• Try it: Report each line from the listing that the string "folder" appears in.

• Exercise material:
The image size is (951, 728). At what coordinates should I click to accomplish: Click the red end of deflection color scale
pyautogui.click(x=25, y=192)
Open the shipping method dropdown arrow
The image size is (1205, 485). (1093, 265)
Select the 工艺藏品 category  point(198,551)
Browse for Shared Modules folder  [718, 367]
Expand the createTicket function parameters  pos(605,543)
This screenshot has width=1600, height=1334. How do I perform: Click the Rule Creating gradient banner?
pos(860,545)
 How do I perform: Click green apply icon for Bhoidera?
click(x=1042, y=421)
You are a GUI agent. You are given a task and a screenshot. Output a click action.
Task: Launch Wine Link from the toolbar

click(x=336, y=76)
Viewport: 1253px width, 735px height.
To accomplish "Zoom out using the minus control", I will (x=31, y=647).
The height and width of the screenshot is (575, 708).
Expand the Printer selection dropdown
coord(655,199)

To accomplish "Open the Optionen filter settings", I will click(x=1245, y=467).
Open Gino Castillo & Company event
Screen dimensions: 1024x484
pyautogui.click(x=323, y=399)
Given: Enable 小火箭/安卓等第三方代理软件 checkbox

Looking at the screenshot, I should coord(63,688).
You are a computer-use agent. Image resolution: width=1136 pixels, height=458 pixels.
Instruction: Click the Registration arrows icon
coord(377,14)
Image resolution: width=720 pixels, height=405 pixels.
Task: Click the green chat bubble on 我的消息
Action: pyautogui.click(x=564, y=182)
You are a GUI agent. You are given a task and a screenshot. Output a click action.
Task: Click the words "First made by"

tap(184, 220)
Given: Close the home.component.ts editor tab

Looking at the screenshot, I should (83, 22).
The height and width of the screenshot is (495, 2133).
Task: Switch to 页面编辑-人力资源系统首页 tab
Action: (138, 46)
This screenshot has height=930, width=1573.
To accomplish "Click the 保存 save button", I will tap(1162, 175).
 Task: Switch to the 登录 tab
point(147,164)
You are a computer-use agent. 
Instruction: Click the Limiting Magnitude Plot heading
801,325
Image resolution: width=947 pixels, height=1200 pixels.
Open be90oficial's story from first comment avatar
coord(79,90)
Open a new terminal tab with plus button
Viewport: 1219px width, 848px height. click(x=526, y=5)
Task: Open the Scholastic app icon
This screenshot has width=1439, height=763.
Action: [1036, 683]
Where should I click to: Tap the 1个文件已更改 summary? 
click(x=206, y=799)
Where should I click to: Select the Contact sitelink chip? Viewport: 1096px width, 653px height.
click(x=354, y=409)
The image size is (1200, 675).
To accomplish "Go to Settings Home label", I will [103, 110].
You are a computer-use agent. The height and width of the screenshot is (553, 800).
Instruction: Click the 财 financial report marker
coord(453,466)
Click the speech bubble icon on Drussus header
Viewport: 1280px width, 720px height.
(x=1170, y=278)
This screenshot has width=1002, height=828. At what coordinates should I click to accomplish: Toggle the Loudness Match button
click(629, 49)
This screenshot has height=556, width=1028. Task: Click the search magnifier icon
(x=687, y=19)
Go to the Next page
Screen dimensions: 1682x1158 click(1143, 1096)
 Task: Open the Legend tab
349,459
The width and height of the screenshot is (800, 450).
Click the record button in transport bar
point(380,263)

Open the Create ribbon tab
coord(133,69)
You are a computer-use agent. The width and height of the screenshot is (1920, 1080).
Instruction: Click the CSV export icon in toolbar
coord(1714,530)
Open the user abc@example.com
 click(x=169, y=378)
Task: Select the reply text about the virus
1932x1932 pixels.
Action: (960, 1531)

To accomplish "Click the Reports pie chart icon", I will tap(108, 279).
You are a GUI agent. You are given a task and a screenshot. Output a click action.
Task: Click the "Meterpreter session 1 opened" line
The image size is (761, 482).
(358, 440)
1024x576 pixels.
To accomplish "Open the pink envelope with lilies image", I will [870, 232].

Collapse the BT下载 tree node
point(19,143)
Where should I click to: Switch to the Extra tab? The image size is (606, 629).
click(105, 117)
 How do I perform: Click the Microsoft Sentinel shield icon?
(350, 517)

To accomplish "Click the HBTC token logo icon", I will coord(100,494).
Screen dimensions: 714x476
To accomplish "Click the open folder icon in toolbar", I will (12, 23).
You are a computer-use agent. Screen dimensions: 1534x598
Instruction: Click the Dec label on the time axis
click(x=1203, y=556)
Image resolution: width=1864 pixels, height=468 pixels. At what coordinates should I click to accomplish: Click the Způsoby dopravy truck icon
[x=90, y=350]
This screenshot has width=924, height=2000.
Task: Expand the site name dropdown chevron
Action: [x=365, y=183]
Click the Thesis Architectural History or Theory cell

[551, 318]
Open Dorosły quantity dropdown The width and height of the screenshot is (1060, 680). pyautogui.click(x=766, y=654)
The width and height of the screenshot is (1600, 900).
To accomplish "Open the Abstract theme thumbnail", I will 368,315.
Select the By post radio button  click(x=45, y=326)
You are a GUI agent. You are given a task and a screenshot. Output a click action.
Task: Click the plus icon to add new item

• Answer:
Browse for Shared Modules folder  [718, 367]
To accomplish "Click the open folder icon in toolbar", I will (12, 23).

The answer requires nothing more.